第12回 ワークショップ
第12回 2015年7月23日
「パラリンピックの最前線-長野から5大会のメダリストに学ぶ」
1990年代半ばに、役所に勤めながらスキーのコーチをしていた頃、障害者スキー長野パラリンピック代表コーチ就任の打診を受け、手探り状態の中で選手の育成を始めた。当時、スポーツではなく福祉の一環とみなされていた障害者スポーツは、認知度も低く予算も厳しい困難な状況からのスタートであった。
1995年に当時中学生だったノルディックスキー選手を発掘し、二人三脚で強化を図ってきた。今や彼は世界のトップアスリートの中でも特に素晴らしいフォームを持つ選手として有名である。
また、あるシットスキー選手は競技を始めるまでは雪が嫌いだったが、競技を始めてからは降雪を待ち望むまでになった。

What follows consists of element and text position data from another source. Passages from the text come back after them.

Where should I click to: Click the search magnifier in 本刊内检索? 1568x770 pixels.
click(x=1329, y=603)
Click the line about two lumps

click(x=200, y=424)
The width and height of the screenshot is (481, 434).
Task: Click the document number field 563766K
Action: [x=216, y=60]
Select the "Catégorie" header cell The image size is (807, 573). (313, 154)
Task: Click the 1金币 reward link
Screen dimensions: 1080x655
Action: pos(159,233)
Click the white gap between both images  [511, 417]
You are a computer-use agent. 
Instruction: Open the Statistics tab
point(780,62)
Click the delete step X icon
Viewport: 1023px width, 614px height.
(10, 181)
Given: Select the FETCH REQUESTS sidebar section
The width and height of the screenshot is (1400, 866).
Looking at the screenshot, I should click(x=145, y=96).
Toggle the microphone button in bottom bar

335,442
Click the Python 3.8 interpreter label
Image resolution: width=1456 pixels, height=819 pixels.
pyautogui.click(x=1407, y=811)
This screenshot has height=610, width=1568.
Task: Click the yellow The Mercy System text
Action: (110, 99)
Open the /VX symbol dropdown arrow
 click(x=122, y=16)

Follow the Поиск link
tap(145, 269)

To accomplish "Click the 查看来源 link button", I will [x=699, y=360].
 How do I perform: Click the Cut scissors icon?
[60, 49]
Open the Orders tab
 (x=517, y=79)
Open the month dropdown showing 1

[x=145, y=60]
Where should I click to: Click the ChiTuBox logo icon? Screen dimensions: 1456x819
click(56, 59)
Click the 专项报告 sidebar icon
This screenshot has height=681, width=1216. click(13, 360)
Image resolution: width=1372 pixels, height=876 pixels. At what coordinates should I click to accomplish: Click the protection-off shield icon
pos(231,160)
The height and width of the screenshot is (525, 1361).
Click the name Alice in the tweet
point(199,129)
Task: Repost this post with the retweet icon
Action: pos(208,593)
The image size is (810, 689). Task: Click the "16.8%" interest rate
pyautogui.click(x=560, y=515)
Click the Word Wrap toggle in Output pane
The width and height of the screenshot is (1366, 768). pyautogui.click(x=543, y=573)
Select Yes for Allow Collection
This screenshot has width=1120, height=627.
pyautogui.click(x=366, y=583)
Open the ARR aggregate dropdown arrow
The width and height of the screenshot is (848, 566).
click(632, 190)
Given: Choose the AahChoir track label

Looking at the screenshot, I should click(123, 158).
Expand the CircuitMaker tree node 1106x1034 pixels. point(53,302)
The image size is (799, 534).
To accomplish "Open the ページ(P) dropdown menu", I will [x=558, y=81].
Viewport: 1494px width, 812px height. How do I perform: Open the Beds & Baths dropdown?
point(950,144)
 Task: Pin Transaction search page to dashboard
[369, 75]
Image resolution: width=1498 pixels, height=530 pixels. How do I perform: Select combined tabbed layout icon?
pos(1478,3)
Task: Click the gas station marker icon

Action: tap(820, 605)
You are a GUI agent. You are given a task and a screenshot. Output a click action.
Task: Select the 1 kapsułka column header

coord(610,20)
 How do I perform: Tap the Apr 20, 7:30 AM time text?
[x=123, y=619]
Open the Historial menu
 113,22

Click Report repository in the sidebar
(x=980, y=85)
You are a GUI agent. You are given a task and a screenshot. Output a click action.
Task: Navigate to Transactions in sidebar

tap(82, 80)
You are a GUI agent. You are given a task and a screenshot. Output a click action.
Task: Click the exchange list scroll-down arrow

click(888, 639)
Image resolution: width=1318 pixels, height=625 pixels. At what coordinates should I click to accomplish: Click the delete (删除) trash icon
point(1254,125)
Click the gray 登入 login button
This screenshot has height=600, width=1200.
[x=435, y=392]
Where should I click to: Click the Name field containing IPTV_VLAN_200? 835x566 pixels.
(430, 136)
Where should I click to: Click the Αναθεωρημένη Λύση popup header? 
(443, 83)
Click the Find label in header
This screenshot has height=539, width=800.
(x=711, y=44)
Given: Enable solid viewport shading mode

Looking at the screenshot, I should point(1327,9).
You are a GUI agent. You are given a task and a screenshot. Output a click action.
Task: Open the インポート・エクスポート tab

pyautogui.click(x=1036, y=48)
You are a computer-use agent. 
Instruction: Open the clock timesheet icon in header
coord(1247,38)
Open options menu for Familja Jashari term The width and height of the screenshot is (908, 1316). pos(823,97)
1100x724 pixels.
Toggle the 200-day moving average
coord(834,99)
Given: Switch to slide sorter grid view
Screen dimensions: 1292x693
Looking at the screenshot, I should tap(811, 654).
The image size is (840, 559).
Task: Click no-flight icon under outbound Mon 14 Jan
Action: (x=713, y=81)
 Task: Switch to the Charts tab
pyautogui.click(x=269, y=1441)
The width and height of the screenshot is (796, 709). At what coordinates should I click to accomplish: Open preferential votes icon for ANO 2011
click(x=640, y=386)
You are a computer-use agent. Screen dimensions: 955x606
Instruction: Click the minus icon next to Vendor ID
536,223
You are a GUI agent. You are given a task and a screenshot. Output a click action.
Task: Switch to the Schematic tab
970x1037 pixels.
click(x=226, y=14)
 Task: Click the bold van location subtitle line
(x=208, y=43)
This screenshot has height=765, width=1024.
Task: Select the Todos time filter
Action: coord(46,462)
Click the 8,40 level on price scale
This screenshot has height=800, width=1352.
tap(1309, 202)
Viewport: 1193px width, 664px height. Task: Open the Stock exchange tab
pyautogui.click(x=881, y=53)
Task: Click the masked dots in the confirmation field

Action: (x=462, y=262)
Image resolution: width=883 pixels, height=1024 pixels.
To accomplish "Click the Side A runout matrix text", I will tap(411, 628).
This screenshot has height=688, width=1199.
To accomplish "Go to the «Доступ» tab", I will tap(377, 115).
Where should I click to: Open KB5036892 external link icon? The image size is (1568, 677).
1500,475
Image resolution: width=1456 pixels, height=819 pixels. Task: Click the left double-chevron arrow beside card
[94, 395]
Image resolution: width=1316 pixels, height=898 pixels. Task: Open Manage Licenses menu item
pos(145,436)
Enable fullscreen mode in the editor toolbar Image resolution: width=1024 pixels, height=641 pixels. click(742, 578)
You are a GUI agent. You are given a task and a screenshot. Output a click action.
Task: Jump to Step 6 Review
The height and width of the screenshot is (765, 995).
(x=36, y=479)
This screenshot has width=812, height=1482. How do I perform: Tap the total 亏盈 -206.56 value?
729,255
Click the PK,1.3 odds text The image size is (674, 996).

彼らを見て、障害を持つ方が一人でも多くスポーツに親しむようになってほしいと感じる。
現在、企業のスキー部で監督をしているが、企業のバックアップによって用具開発やトレーニング方法が大幅に改善された。その一例として、2014年ソチ大会ではロシア以外の選手が事前に会場に入ることが許可されない中、大学との連携により会場のコースをシミュレータで再現し、強化に役立てたことなどが挙げられる。
われわれは単にメダルを取るために選手の育成をしているのではない。合宿の際には地元の子供たちとの交流を持つようにしているが、それはパラリンピアンが子供たちに勇気を与え、またパラリンピアンたちも子供たちから勇気をもらうような関係を築き上げていくことこそが重要であると考えるからである。